American Fertilizing Co. v. Board of Agriculture of North Carolina

Decision Date14 August 1890
PartiesAMERICAN FERTILIZING CO. v. BOARD OF AGRICULTURE OF NORTH CAROLINA et al.
CourtU.S. Court of Appeals — Fourth Circuit

Before BOND and SEYMOUR, JJ.

SEYMOUR J.

The plaintiff, a citizen and resident of Virginia, brings this suit against the board of agriculture of North Carolina, to perpetually enjoin the latter from enforcing against it the state tax on fertilizers. The act in litigation (Code, Sec 2190, amended and re-enacted in the statute of March 7, 1877) provides, in section 8 of the last-mentioned statute, as well as in the act which it amends, brought forward in the Code that no commercial fertilizers shall be sold or offered for sale until the manufacturer or importer obtain a license from the treasurer of the state, for which shall be paid a privilege tax of $500 per annum for each separate brand. The plaintiff alleges that it is engaged in the manufacture and sale of commercial fertilizers; that it has a large and profitable business in North Carolina, amounting annually to over $25,000 that it has on hand in the state more than $2,000 worth of fertilizers; that defendants have, under the pretext that they are subject to forfeiture for non-payment of such tax, seized a car-load of its fertilizers, and that they threaten that they will seize all fertilizers which plaintiff has shipped, or shall ship, into the state; and will prosecute its agents for misdemeanor in selling its fertilizer without having obtained the license required by the statutes above cited. Plaintiff further avers that unless defendants are restrained, its business will be entirely destroyed, and it will be damaged in a sum exceeding $2,000, and that its goods in excess of $2,000 will be seized by defendants under the provisions of such legislation. Defendants by their answer admit the seizure of the fertilizer, as alleged in the complaint, and aver that the cause of such seizure is the failure and refusal of plaintiff to pay a license tax of $500, as required by the laws of the state. They also admit that, unless restrained by this court, they will continue to make seizures and institute prosecutions against plaintiff's agents, etc., and insist that the tax in question is valid, both as a tax on the trade of selling commercial fertilizers, and further as a police regulation of the state.

INSTRUCTION 1
Copy out the lines of the listing, from the line holding "camera icon in the leftmost IoT panel" through the line holding "click(49, 179)", inclusive, and lower every coordinate in the answers by 77.
INSTRUCTION 2
Write the next part of the court opinion on North Carolina's fertilizer license tax.

SOURCE MATERIAL
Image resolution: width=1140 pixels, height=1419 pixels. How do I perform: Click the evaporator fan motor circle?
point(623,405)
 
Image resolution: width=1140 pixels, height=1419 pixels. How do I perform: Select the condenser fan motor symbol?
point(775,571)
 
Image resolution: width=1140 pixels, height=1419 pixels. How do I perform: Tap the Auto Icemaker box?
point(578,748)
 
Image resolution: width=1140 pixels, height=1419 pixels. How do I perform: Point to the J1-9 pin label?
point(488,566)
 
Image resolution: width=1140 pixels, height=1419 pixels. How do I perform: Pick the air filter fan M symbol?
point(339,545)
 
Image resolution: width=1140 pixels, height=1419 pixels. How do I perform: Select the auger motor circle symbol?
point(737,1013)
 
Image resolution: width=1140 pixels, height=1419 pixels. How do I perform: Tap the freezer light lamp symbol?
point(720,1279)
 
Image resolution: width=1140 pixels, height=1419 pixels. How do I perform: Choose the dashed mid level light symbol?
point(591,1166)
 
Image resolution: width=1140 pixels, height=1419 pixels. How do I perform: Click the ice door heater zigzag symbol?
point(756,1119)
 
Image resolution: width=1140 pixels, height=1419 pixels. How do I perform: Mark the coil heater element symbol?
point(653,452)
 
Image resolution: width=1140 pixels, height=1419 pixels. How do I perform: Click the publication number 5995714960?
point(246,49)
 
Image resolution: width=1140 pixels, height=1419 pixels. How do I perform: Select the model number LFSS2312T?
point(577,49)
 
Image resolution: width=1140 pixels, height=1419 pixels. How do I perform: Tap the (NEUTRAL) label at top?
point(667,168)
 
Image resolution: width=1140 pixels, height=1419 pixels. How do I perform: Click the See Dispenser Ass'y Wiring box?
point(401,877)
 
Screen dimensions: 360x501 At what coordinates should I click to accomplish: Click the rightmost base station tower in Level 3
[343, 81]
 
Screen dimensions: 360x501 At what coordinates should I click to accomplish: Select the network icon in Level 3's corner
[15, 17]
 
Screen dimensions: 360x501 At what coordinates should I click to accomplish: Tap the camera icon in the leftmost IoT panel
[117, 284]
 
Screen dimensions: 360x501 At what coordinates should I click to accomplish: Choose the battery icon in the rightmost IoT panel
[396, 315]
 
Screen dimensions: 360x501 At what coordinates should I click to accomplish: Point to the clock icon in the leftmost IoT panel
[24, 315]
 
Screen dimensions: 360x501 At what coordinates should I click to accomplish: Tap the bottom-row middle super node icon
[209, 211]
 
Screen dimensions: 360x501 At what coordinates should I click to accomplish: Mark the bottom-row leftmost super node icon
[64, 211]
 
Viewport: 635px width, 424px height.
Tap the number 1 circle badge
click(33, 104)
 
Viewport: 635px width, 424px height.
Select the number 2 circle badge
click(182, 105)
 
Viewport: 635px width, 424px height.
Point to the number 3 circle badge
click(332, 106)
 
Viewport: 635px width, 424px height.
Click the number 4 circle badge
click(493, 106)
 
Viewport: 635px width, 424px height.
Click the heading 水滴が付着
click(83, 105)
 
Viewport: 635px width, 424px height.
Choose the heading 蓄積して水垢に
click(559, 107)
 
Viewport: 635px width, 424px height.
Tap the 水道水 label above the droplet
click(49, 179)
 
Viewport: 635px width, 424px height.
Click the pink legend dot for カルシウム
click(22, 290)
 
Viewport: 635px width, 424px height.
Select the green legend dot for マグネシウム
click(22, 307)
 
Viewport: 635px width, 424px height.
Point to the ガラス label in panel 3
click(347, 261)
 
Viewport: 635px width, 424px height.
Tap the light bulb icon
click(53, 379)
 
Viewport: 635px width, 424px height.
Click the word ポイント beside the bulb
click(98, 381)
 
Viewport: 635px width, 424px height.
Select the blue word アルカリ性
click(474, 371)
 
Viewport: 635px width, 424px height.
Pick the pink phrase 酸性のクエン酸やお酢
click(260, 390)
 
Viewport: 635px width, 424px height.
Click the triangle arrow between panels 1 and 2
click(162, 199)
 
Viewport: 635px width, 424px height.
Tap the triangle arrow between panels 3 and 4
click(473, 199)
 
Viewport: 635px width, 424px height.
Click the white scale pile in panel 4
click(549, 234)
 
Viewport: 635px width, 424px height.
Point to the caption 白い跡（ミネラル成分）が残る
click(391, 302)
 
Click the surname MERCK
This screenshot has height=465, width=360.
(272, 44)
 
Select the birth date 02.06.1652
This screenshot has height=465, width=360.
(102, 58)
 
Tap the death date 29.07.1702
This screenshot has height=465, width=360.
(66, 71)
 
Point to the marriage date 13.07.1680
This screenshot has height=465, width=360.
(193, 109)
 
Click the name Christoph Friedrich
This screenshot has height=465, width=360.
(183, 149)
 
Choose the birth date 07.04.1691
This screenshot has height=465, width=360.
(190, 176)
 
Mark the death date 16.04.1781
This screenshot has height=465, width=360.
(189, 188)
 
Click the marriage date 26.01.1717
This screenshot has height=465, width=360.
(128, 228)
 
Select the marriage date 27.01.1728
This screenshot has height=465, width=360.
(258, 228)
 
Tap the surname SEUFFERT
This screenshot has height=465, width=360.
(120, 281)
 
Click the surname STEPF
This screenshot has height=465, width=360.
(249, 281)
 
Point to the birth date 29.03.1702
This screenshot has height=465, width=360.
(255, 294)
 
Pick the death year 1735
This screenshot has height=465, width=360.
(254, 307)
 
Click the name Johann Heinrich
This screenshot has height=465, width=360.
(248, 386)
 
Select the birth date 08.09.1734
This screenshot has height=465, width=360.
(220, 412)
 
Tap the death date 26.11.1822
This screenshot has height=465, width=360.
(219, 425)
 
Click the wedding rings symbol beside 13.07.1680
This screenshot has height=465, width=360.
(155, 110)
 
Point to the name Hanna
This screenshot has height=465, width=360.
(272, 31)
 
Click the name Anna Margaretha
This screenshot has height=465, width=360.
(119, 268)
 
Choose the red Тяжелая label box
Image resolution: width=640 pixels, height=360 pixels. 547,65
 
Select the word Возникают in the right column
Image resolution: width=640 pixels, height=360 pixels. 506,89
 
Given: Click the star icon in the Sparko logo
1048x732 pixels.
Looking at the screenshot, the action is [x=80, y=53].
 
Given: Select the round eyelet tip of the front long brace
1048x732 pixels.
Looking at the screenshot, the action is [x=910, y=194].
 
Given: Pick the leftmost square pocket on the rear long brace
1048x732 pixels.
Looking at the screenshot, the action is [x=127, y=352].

FINAL ANSWER 1
Screen dimensions: 360x501 At what coordinates should I click to accomplish: Tap the camera icon in the leftmost IoT panel
[40, 207]
 
Screen dimensions: 360x501 At what coordinates should I click to accomplish: Choose the battery icon in the rightmost IoT panel
[319, 238]
 
Screen dimensions: 360x501 At what coordinates should I click to accomplish: Point to the clock icon in the leftmost IoT panel
[-53, 238]
 
Screen dimensions: 360x501 At what coordinates should I click to accomplish: Tap the bottom-row middle super node icon
[132, 134]
 
Screen dimensions: 360x501 At what coordinates should I click to accomplish: Mark the bottom-row leftmost super node icon
[-13, 134]
 
Viewport: 635px width, 424px height.
Tap the number 1 circle badge
click(-44, 27)
 
Viewport: 635px width, 424px height.
Select the number 2 circle badge
click(105, 28)
 
Viewport: 635px width, 424px height.
Point to the number 3 circle badge
click(255, 29)
 
Viewport: 635px width, 424px height.
Click the number 4 circle badge
click(416, 29)
 
Viewport: 635px width, 424px height.
Click the heading 水滴が付着
click(6, 28)
 
Viewport: 635px width, 424px height.
Choose the heading 蓄積して水垢に
click(482, 30)
 
Viewport: 635px width, 424px height.
Tap the 水道水 label above the droplet
click(-28, 102)

FINAL ANSWER 2
The case has been argued at the present term on a motion made by defendant upon the pleadings to dissolve the injunction heretofore granted by the circuit judge. It is claimed at the outset, that the court has no jurisdiction, on the ground that the amount in controversy is less than $2,000. We do not think the subject of the controversy limited to the sum of $500, the tax imposed. The tax is an annual one, and the value to plaintiff of the injunction cannot be measured by the tax of a single year. Moreover, plaintiff asks to be relieved from threatened penalties and from interference with its business, illegal if this tax upon its brand of fertilizers is unconstitutional, the damage to result from which it places at a large sum. The court cannot, at this state of the case, determine that such damages will be less than the sum required to give it jurisdiction. Railroad Co. v. Ward, 2 Black, 485, seems to us in point. It was an action brought for the abatement of a bridge as a public nuisance. To the objection that the damages sustained by plaintiff were not sufficient to give the court jurisdiction, CATRON, J., says:

'The character of the nuisance and the sufficiency of the damage sustained is to be judged by the courts; but the want of a sufficient amount of damage having been sustained to give the federal court jurisdiction will not defeat the remedy, as the removal of the obstruction is the matter in controversy, and the value of the object must govern.'

In the southern district of New York, a suit brought to restrain the maintenance of an awning over a part of Great Jones street, having been removed to the circuit court, a motion to remand was made, on the ground that the matter in dispute did not exceed $500. The court in denying the motion said:

'The matter in dispute is the value of the right to maintain the awning, not the amount of damages done by it to plaintiff. This appears to be more than $500." Whitman v. Hubbell, 30 F. 81.

And in the same court, in an action for infringement of a trade-mark, WHEELER, J., says:

'There would be difficulty in maintaining the jurisdiction if the profits to be recovered were the measure of the orator's rights involved; but that is not so understood. An injunction may be of much greater value to the orator than any amount he may show himself entitled to, and it cannot be said now that such value may not exceed the limit required. ' Symonds v. Greene, 28 F. 834.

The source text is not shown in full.